Aun así, a veces se descubría pensando en dónde estaría él, por qué no la buscaba, si había pensado que era estúpida con aquella historia de la estación de tren y deseo reprimido, si había huido para siempre porque ella le había confesado su amor… Para evitar que pensamientos tan hermosos se transformasen en sufrimiento, María desarrolló un método: cuando algo positivo relacionado con Ralf Hart viniese a su cabeza, y eso podía ser la chimenea y el vino, una idea que le gustaría discutir con él, o simplemente la agradable ansiedad de saber cuándo volvería, María dejaba lo que estaba haciendo, sonreía hacia el cielo, y agradecía estar viva y no esperar nada del hombre que amaba.
Sin embargo, si su corazón empezaba a quejarse de su ausencia, o de las equivocaciones que había cometido cuando estaban juntos, ella se decía a sí misma: «¿Quieres pensar en eso? De acuerdo, sigue haciendo lo que deseas, mientras yo me dedico a cosas más importantes».

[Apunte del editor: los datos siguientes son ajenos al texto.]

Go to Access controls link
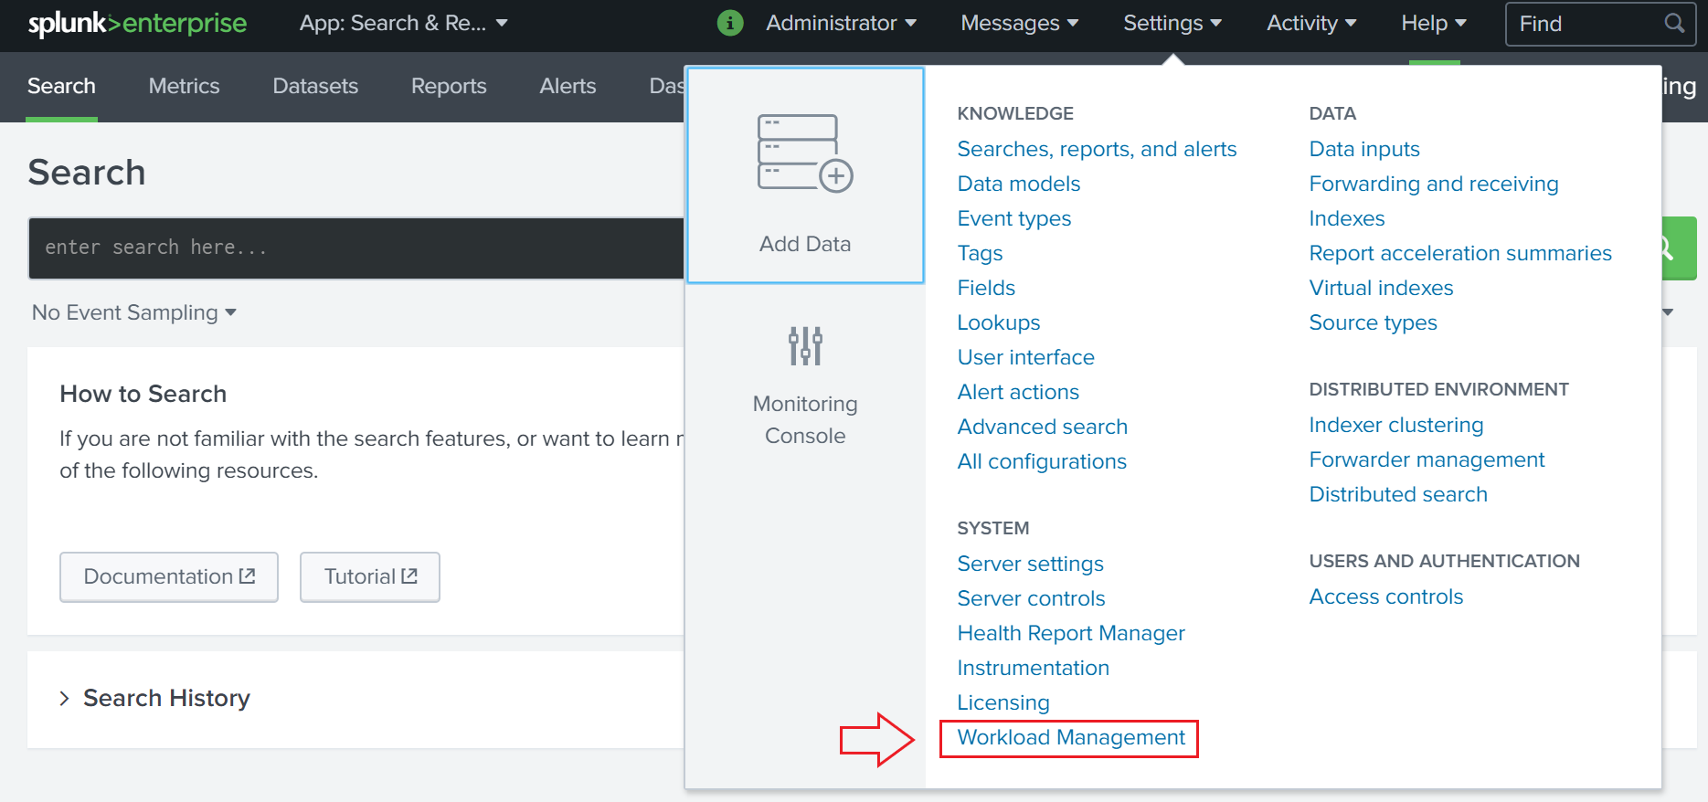The image size is (1708, 802). (1385, 596)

Seguía leyendo, o, si estaba en la calle, empezaba a prestar atención a todo lo que había a su alrededor: colores, personas, sonidos, sobre todo sonidos, de sus pasos, de las páginas que pasaba, de los coches, de los fragmentos de conversación, y el pensamiento incómodo acababa desapareciendo. Si volvía cinco minutos después, ella repetía el proceso, hasta que esos recuerdos, al ser aceptados pero amablemente rechazados, se apartaban por un tiempo considerable.
Uno de esos «pensamientos negativos» era la posibilidad de no volver a verlo. Con un poco de práctica y mucha paciencia, consiguió convertirlo en un «pensamiento positivo»: cuando se fuese, Géneve sería el rostro de un hombre con pelo muy largo y pasado de moda, sonrisa infantil, voz grave. Si alguien le preguntara, muchos años después, cómo era el lugar que había conocido en su juventud, María podría responder: «Bonito, capaz de amar y de ser amado».

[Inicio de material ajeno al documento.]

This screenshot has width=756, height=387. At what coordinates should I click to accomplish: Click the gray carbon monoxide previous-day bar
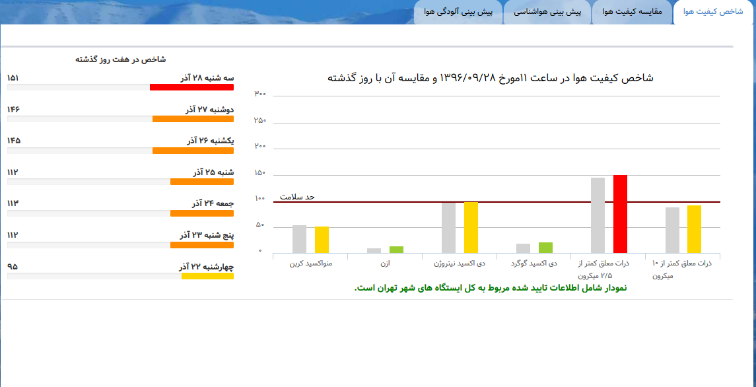click(299, 239)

Del diario de María, en un día de poco movimiento en el Copacabana:
De tanto convivir con las personas que vienen aquí, llego a la conclusión de que el sexo ha sido utilizado como cualquier otra droga: para huir de la realidad, para olvidar los problemas, para relajarse. Y, como todas las drogas, es una práctica nociva y destructiva. Si una persona quiere drogarse, ya sea con sexo o con cualquier otra cosa, es problema suyo; las consecuencias de sus actos serán mejores o peores de acuerdo con aquello que ella ha escogido para sí misma. Pero si hablamos de avanzar en la vida, tenemos que entender que lo que es «bueno» es muy diferente de lo que es «mejor».

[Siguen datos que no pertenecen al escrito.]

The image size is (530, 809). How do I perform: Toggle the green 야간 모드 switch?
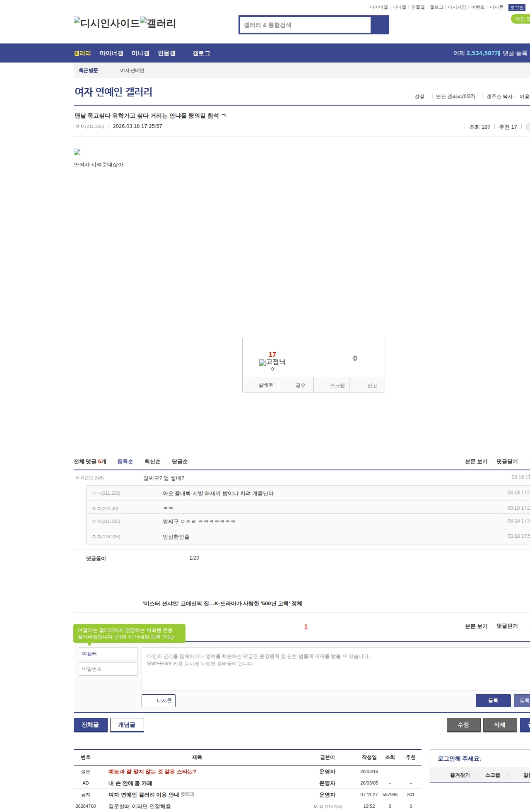521,19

Al contrario de lo que mis clientes piensan, el sexo no puede ser practicado a cualquier hora. Hay un reloj escondido en cada uno de nosotros, y para hacer el amor las manecillas de ambas personas tienen que marcar la misma hora al mismo tiempo. Eso no sucede todos los días. Aquel que ama no depende del acto sexual para sentirse bien. Dos personas que están juntas, y que se quieren, tienen que sincronizar sus manecillas, con paciencia y perseverancia, con juegos y representaciones «teatrales», hasta entender que hacer el amor es mucho más que un encuentro: es un «abrazo» de las partes genitales. Todo tiene importancia. Una persona que vive intensamente su vida goza todo el tiempo y no echa de menos el sexo. Cuando practica el sexo, es por abundancia, porque el vaso de vino está tan lleno que desborda naturalmente, porque es absolutamente inevitable, porque acepta la llamada de la vida, porque en ese momento, sólo en ese momento, consigue perder el control.
P. D. Acabo de releer lo que he escrito: ¡Dios mío, me estoy volviendo demasiado intelectual!